Светку тут же подвергли безжалостному допросу. После нескольких тычков и угрозы никогда больше не принимать ее в футбольную команду Светка созналась. Оказывается, о конском возбудителе знали не только мальчишки. Девчонки тоже были прекрасно осведомлены о его существовании, и им тоже было очень любопытно. Но в девчоночьем представлении чудесный порошок действовал, наоборот, на мальчишек, понуждая их совершать всякие постыдные действия, над которыми потом можно было бы посмеяться. По крайней мере, так Светка объяснила желание девочек поучаствовать в покупке порошка.
Мальчишки растерялись. Объединенными усилиями можно было значительно быстрее собрать необходимую сумму, тем более, что Тимошин приятель торопил с деньгами. С другой стороны, если девчонки правы, то тут было о чем подумать. Но соблазн испробовать порошок, то есть проверить, существуют ли чудеса на самом деле, всё же был слишком велик…
Спустя еще несколько дней на уроке физкультуры смущенная до слез Светка вручила Тимоше еще десятку. Отвечать, откуда у нее такие деньги, она категорически отказалась. Не подействовали ни угрозы, ни тычки. Посовещавшись, мальчишки решили, что десятку Светка просто где-то сперла. В результате искомая сумма была собрана в рекордно короткие сроки – и тут же передана Тимошей своему приятелю. Оставалось только ждать.

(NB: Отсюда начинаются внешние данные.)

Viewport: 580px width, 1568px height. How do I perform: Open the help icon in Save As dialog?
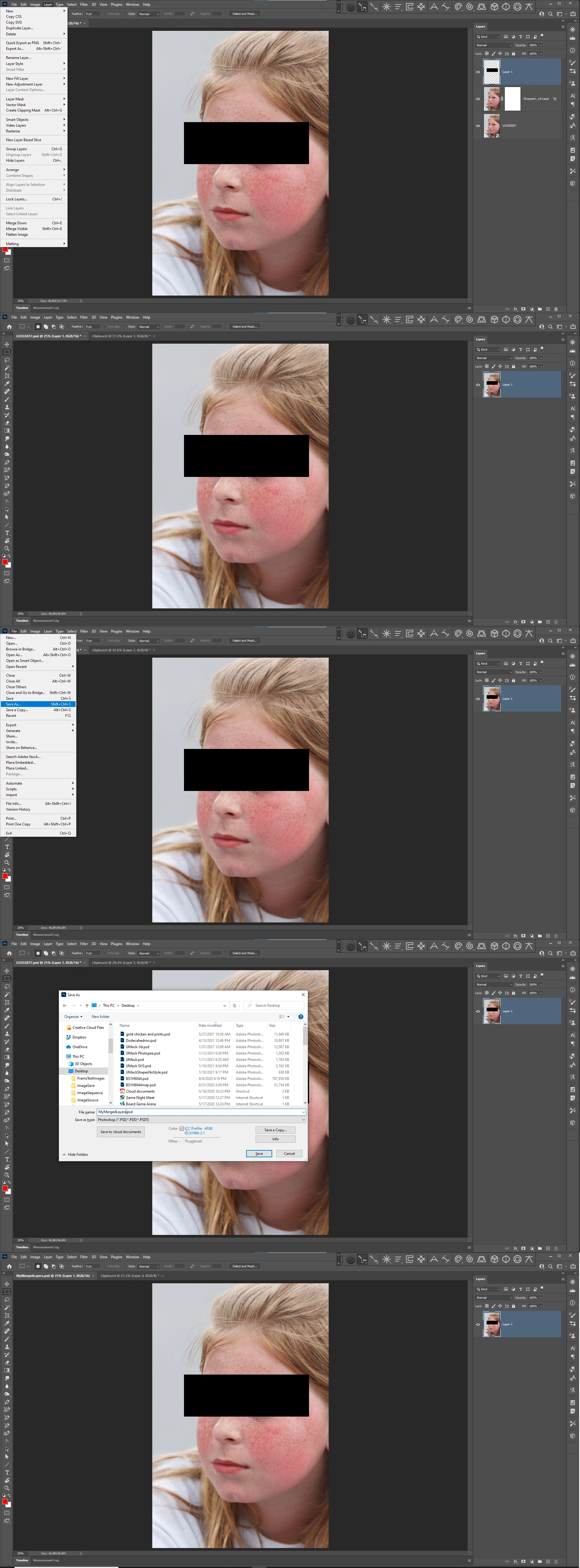pyautogui.click(x=301, y=1016)
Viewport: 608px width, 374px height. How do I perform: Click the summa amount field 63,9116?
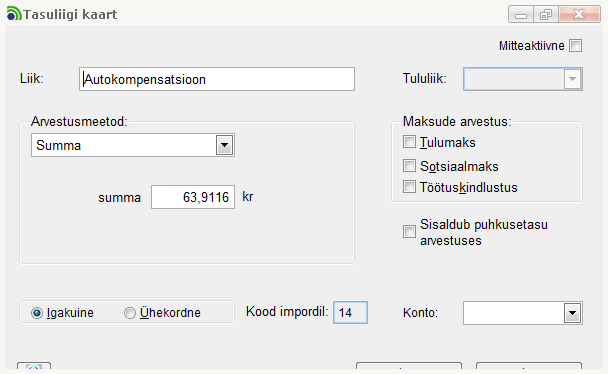pyautogui.click(x=193, y=197)
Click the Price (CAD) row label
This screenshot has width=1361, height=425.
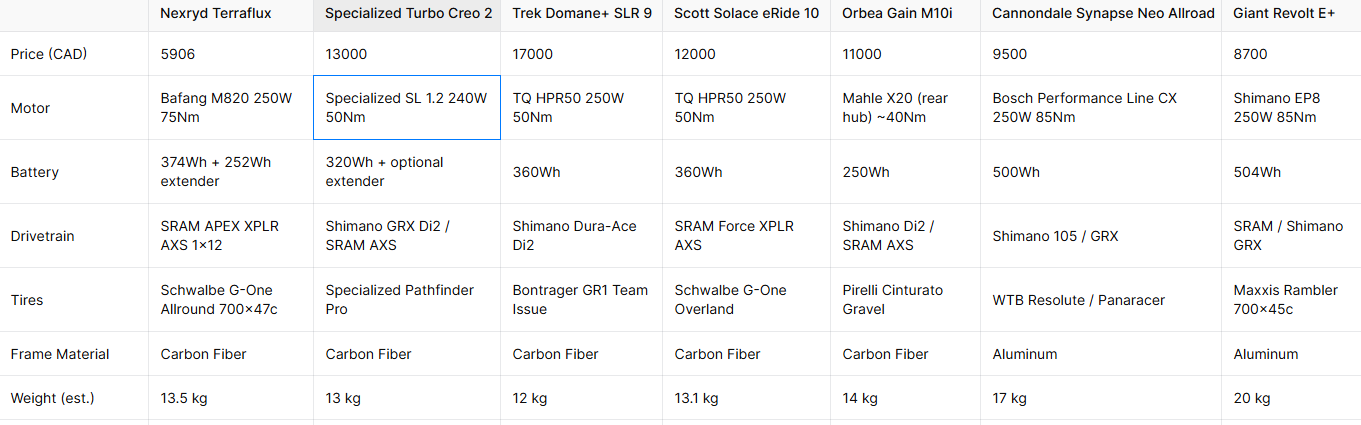pyautogui.click(x=49, y=54)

Пока ждали, обе группы – мальчишки и девчонки – свято хранили тайну и друг перед другом делали вид, что ничего такого не происходит. Кроме того, в каждой из групп объявились скептики, которые заявляли, что не верят в существование каких-то дурацких порошков, а в дело вошли исключительно для того, чтобы доказать свою правоту остальным.
Несколько томительных дней спустя Тимоша сообщил, что порошок уже имеется, и что не далее как сегодня вечером он его получит. Обе группы жутко разволновались. Одно дело – представлять себе, как всё это будет, и совсем другое – испытать чудесный порошок в действии. Кроме того, никто не знал, на кого именно подействует конский возбудитель. Некоторые девочки на всякий случай готовились надеть что-нибудь «взрослое» – из маминого белья. Мальчишки не готовились никак. Но заметно нервничали. Занятно, но никому не приходило в голову, что чудесный порошок может подействовать в равной степени и на мальчишек, и на девчонок.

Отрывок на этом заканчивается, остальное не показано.